A Cobre Fácil, startup de serviços financeiros, passou por um período de bootstrapping assim que surgiu. Paulo Henrique, CEO e cofundador da marca dá algumas dicas para quem quer fazer o negócio vingar com poucos investimentos: “Quando você trabalha em alguma empresa, é um funcionário normal, por exemplo, e não tem capital suficiente para trabalhar apenas no seu próprio negócio, então o ideal é continuar com seu emprego e trabalhar com o seu negócio nas horas que sobram (afinal, da meia-noite às seis da manhã ninguém faz nada”, brinca o empresário.

“Mas se você, como funcionário, conseguiu juntar um capital considerável aí sim pode sair do seu emprego – mas esse capital tem que ser o suficiente para manter a empresa e você por, pelo menos, um ano”, alerta Paulo Henrique. A Cobre Fácil, que no começo não possuía muitos recursos, está avaliada atualmente em R$ 10 milhões – provando que com muito esforço do empreendedor e de seu time inicial é possível chegar longe.

Muito mais do que dinheiro

Dos poucos investimentos que as startups possuem, a forma mais comum mapeada pelo Sebrae é chamada de “anjo” (73%). Investidor-anjo é uma pessoa física que faz investimentos com seus próprios recursos em empresas novatas com alto potencial de crescimento, como as startups.

Marcelo Salomão, empresário, diretor executivo da Gigatron Franchising e demais empreendimentos, também atua como investidor-anjo em empresas que desenvolvem produtos tecnológicos voltados ao varejo, principalmente. “Atuo diretamente no capital semente, em negócios que estão começando. A participação do investidor-anjo é fundamental, pois ele consegue alavancar o negócio com mais velocidade”, afirma o investidor.

Salomão possui sua própria tese de investimento antes de apostar em algum negócio: “Tenho uma tríade: escalabilidade, recorrência e paixão. O produto/negócio deve possuir essas três características”. Em termos enxutos, escalabilidade é a capacidade que uma empresa (ou sistema, de forma geral) tem de crescer de maneira uniforme.

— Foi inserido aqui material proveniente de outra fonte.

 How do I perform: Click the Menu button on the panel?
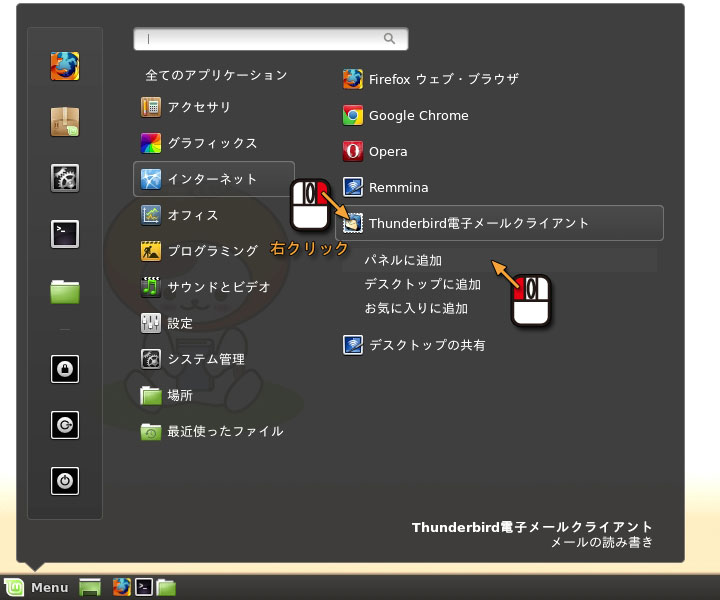(37, 587)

Esse tipo de investidor, na maioria dos casos, tem uma parte minoritária no negócio (não é um sócio) e não tem posição executiva na empresa. Por conta disso, investidores-anjo não arcam com dívidas tributárias nem possuem responsabilidades legais com o negócio, conforme sustenta a Lei Complementar 155/2016.

Além de ajudar financeiramente, o investidor-anjo atua como um “mentor” na empresa já que traz experiência e conhecimento ao negócio, fatores que aumentam a chance da startup emplacar no mercado e atrair novos investimentos, exatamente como atua Salomão: “Além do investimento em dinheiro, dou mentorias e suporte para que a empresa cresça rapidamente, o que é tão importante quanto o dinheiro, pois com a experiência do mentor é possível cortar caminhos e construir conexões”. Essa assistência é conhecida como smart money, ou dinheiro inteligente – o investidor-anjo, por ser experiente e conhecer melhor o mercado, sabe exatamente como agir.